Aun como escritor, Vicente de Paúl ocupa un puesto importante en el campo de la literatura eclesiástica. Más que un jefe de escuela, es un discípulo de Berulle y de San Francisco de Sales; pero hay muchas joyas de pensamiento y de lenguaje en la serie de volúmenes donde se encuentran sus cartas, estatutos, memorias y conferencias a las Hijas de la Caridad y a los Padres de la Misión. Se ha dicho que todo allí revela al hombre de Estado capaz de regir un Imperio. No hay riqueza de imaginación ni elegancias de estilo. Sería inútil pedirle la gracia amable y risueña del obispo de Ginebra, o el tono majestuoso de Bossuet, o la delicadeza quebradiza y sutil de Fenelón; pero, en cambio, no hay página en que no resplandezca la gravedad, la caridad, la firmeza, el profundo conocimiento de los hombres, la ciencia de los negocios, la precisión y el lado práctico de las cosas; no hay página que no nos descubra al hombre de acción, al amigo de los pobres, al apóstol, al organizador de la caridad, al santo.

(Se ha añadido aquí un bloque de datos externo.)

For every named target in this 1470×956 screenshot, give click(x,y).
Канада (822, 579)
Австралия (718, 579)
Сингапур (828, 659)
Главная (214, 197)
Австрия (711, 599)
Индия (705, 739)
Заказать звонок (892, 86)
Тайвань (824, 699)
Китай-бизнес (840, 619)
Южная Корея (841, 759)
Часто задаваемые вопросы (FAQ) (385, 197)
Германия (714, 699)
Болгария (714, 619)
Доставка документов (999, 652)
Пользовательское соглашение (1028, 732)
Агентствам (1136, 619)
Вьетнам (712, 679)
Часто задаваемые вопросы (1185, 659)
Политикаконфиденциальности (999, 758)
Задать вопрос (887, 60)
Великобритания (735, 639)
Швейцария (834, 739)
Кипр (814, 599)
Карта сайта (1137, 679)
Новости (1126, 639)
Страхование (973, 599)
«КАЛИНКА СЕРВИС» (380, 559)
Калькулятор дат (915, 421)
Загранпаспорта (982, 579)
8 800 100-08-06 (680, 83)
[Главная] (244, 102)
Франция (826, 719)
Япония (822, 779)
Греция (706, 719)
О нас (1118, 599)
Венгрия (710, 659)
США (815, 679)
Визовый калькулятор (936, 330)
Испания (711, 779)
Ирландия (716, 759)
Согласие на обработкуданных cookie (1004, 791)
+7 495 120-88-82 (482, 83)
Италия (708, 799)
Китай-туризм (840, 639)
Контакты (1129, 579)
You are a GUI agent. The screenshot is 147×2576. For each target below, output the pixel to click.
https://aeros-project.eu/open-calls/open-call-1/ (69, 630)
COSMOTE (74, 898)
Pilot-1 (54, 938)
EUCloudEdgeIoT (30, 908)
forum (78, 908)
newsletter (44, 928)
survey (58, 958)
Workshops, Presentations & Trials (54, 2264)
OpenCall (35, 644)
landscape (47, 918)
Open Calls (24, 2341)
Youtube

La suerte sigue favoreciéndole; recibe una buena colocación, hereda de una rica señora, y se dirige a Marsella en viaje de negocios. A la vuelta, aquel episodio novelesco que él nos cuenta en una carta memorable. Va de Marsella a Narbona por mar; en el trayecto el navío es asaltado por tres bergantines turcos, y, después de un combate en el que quedan heridos casi todos los pasajeros, tiene que rendirse. Los piratas se dirigen a Berbería y venden sus cautivos en la ciudad de Túnez. Dejemos que el mismo Vicente nos relate esta última aventura de Las mil y una noches: «Habiéndonos hecho dar cinco o seis vueltas por la ciudad con la cadena al cuello, nos volvieron al barco a fin de que los compradores apreciaran quién podía comer y quién no, y se certificasen de que nuestras heridas no eran de gravedad. Hecho esto, nos trasladaron a la plaza, y no tardaron en llegar los compradores a examinarnos del mismo modo que se hace con un caballo: obligándonos a abrir la boca para ver nuestros dientes, palpando nuestras costillas, sondando nuestras llagas y obligándonos a andar, trotar y correr, levantar cargas, luchar, para enterarse de las fuerzas de cada uno, y haciendo otras mil brutalidades.»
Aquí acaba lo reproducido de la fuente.